Recent computer games and individualism

 
Published: Wednesday 15 August 2007

a student group in Iran has recently produced a computer game that is a clever mix of the standoff over their country's nuclear programme, the mystery of missing diplomats in Lebanon and Iran's traditional animosity against Israel. Players must save captured Iranian diplomats and nuclear scientists from the clutches of us and Israeli abductors. The successful ones kill the us and Israeli soldiers, steal their laptops which hold secret information before liberating the scientists and the diplomats.

Computer games have come a long way off from the times when bizarre ogres or fantastic--almost Tolkiens-inspired--characters ruled the roost. The classic Tetris or the fantastic Tomb Raider could not be imagined as realms outside the computer--Angelina Jolie notwithstanding. But today computer games are no longer exclusive entertainment territory. Realism has become an important selling point for the game industry. That means not merely realistically rendered detail but a world with much resemblance to the outside universe sound, physics, and most importantly, character behaviour. Like the Iranian game, the pure, plot-driven action very often comes attached with heavily politicised stories. Many commentators note that this marks a distinct affinity to films. But computer games are different in that players become actors; socially-minded films can only dramatise their politics, but computer games are interactive.

Interactivity, however, is a much-abused term. The games promote individualistic philosophy.

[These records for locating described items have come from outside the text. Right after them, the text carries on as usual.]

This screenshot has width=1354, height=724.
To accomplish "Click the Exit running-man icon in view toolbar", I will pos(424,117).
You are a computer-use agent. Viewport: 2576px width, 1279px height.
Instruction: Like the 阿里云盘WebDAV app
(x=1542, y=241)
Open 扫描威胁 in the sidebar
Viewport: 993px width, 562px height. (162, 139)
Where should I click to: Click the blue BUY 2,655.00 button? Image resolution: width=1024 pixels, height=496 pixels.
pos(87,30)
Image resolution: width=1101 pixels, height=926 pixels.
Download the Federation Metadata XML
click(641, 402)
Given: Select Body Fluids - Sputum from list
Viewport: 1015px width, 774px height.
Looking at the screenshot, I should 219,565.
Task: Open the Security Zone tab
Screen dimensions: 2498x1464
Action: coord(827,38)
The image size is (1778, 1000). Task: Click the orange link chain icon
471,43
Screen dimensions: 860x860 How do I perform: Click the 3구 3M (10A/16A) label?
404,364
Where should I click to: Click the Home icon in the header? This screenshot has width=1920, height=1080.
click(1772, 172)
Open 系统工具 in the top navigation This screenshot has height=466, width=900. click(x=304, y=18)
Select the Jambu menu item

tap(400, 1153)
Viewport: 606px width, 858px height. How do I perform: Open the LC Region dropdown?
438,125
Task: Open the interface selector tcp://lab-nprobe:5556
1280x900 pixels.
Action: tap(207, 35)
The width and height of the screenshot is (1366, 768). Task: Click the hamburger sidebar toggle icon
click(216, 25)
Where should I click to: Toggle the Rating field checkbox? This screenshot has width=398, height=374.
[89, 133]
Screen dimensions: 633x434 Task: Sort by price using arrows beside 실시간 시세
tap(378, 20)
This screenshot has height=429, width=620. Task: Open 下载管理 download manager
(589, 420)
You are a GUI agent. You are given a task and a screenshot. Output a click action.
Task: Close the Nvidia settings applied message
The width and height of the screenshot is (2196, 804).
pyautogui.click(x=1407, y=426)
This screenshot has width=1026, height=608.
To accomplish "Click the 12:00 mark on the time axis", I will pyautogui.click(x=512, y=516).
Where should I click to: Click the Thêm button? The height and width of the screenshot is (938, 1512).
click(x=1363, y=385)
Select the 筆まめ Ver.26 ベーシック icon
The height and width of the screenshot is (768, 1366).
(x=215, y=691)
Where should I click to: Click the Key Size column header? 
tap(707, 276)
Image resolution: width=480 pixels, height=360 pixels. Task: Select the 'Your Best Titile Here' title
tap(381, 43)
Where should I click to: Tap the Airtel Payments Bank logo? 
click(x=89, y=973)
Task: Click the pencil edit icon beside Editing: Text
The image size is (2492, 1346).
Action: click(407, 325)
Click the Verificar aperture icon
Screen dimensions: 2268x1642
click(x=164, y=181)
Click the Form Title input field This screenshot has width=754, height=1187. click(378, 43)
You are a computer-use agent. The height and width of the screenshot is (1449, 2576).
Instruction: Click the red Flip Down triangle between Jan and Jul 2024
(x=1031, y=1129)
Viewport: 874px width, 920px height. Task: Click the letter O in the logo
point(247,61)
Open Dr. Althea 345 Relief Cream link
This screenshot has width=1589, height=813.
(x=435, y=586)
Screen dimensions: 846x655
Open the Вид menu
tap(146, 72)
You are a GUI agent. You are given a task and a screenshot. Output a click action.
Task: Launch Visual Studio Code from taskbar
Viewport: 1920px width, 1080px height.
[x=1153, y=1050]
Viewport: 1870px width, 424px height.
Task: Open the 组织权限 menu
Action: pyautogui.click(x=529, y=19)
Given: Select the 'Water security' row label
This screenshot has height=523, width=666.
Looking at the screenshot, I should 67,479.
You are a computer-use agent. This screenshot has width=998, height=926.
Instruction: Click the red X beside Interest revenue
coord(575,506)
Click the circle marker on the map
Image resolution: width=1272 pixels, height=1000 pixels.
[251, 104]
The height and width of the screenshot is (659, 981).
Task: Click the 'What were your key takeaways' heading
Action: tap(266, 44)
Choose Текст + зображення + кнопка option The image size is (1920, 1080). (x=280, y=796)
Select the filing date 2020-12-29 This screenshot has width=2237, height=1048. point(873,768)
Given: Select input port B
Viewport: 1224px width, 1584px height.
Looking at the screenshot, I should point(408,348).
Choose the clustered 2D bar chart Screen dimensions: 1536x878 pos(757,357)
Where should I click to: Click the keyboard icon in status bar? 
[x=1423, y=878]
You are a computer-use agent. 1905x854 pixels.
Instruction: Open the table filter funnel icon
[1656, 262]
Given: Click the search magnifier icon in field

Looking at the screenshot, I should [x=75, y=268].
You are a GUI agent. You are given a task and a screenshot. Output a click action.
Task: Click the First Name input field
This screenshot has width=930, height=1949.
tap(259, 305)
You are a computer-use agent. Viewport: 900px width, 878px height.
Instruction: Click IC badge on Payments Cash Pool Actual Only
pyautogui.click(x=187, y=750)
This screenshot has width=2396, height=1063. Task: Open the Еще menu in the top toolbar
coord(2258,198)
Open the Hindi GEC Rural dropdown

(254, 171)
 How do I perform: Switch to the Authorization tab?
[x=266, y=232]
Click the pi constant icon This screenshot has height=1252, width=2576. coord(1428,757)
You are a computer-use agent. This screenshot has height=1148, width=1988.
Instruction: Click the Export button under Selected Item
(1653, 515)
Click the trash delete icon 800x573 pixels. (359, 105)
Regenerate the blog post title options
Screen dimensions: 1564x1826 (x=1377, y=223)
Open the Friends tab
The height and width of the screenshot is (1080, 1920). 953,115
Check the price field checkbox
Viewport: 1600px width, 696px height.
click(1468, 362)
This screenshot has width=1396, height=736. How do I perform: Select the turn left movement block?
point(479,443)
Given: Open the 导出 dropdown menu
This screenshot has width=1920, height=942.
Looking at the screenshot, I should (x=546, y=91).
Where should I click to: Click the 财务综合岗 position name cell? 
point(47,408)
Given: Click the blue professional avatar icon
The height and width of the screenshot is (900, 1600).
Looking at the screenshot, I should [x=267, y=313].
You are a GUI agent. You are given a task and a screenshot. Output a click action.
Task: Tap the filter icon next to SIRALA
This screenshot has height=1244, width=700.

A player's actions determine a game's outcome. Those in thrall to the medium say social simulation is educative. It, perhaps, is. Today, a gamer can get to know about the West Asian crisis, the mess in Darfur, about tsunamis and a host of real-time issues in a way that those enamoured by Tomb Raider could not. But then fighting a real-time war is not about the heroics of one soldier, managing crises is not about one's acumen. To be fair a lot of the games are nuanced enough to recognise that. Darfur is Dying, for example, has a host of characters from a family of eight to gun-totting militia. But gamers hold the reins, always.

Empowered by virtual rules, they can dispassionately test political assumptions. But the simulated civic tinkering will topple no banana republic, upset no financial market and cause no real person to suffer. It will however test the virtual skills of a lot of mouse potatoes. Let's see how many are sensitised.